**PROBLEM TO SOLVE**. The answer must be every line from the entries below that contains "Collapse".

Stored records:
########################################

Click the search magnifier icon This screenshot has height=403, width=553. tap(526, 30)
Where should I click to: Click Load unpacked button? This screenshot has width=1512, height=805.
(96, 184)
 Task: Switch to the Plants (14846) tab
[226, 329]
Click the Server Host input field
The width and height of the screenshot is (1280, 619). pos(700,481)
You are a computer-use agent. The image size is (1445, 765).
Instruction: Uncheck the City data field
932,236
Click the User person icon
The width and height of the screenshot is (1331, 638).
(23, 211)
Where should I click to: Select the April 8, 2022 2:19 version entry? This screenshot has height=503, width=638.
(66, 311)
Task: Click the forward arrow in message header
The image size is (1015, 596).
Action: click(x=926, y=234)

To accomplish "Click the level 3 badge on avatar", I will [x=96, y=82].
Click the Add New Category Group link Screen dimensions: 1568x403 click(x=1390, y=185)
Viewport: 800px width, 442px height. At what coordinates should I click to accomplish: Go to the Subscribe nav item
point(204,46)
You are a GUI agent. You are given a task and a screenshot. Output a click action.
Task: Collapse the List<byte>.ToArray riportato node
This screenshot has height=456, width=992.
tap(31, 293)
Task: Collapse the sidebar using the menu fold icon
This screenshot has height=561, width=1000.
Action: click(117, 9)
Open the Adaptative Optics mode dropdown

########################################

**RESULT OF THIS TASK**.
Task: Collapse the List<byte>.ToArray riportato node
Task: Collapse the sidebar using the menu fold icon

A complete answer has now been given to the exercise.